Objective To investigate the effect of estrogen deficiency on endplate chondrocyte degeneration.
Methods Forty 6-month-old rats were selected and divided into two groups: bilateral ovariectomy group (OVX) and sham operation control group (SHAM). 9 weeks after the operation, the materials were collected, and the cartilage endplate tissue was extracted and the primary endplate chondrocytes were cultured. The expression of collagen type II (COL-II) in the cartilage endplate tissue of SHAM group and OVX group was compared by immunohistochemistry. Inverted phase contrast microscopy and toluidine blue cell staining were used to identify endplate chondrocytes by observing cell morphology. The viability of endplate chondrocytes was compared between the two groups by CCK-8 method. Fluorescence staining of rhodamine-labeled phalloidin was used to observe the changes of F-actin in endplate chondrocytes after OVX. The changes of COL-II in endplate chondrocytes after estrogen deficiency were detected by cellular immunofluorescence. RT-qPCR method was used to compare the expression of SOX9, ACAN, ADAMTS-5, MMP13 and COL-X between the two groups.

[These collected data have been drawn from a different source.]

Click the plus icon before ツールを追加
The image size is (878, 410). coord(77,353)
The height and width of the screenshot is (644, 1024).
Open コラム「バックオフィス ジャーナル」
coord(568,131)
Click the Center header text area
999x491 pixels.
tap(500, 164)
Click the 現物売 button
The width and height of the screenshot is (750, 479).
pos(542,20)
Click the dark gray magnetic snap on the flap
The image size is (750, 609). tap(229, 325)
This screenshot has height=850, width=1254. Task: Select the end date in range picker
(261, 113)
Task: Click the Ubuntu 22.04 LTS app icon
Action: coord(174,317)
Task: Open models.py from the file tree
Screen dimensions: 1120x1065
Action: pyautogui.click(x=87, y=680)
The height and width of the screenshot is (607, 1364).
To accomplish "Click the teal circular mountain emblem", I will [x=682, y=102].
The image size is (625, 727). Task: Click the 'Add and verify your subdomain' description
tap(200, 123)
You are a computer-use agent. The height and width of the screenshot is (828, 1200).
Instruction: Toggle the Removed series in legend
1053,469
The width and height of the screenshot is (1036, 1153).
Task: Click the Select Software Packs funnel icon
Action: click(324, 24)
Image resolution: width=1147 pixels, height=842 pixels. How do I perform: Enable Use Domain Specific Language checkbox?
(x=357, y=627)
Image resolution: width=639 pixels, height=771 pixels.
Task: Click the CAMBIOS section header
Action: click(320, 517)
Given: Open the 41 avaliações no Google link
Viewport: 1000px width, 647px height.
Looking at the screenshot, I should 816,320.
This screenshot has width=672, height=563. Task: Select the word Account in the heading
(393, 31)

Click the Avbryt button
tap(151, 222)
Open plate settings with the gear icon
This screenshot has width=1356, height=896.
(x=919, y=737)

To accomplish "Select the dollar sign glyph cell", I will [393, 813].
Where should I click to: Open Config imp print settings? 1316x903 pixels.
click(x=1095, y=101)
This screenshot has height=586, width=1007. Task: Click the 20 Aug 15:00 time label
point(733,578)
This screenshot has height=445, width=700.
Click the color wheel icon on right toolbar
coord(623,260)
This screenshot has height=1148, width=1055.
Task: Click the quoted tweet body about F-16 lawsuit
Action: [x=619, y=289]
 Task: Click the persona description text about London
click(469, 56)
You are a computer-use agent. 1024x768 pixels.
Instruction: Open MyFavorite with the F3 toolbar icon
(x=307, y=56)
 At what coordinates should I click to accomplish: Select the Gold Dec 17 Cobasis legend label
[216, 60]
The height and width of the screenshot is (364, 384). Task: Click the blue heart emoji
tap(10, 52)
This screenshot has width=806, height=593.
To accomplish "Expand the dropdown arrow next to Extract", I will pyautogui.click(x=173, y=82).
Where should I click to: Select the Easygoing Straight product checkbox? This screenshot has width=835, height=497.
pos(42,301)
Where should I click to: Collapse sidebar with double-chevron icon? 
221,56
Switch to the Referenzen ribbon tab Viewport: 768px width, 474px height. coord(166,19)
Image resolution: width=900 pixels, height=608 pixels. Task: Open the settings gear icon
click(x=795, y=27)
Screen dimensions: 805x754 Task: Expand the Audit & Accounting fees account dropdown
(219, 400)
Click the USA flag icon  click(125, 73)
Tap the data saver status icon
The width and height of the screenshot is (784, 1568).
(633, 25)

Results Compared with the control group, the expression of COL-II protein in the cartilage endplates of the OVX group was decreased. Most of the endplate chondrocytes were polygonal and fusiform, arranged like paving stones. Endplate chondrocytes of OVX had decreased viability, more disordered cytoskeleton, increased stress fibers, decreased migration ability, and decreased COL-II expression. Compared with the control group, endplate chondrocytes in the OVX group had decreased expression of SOX9 and ACAN, and increased expression of MMP13, ADAMTS-5 and COL-X.
Conclusion Estrogen deficiency can cause endplate chondrocytes to degenerate. Endplate chondrocyte viability, migratory capacity, and bone synthesis decreased after OVX were accompanied by degradation of extracellular matrix and increased cell hypertrophic differentiation.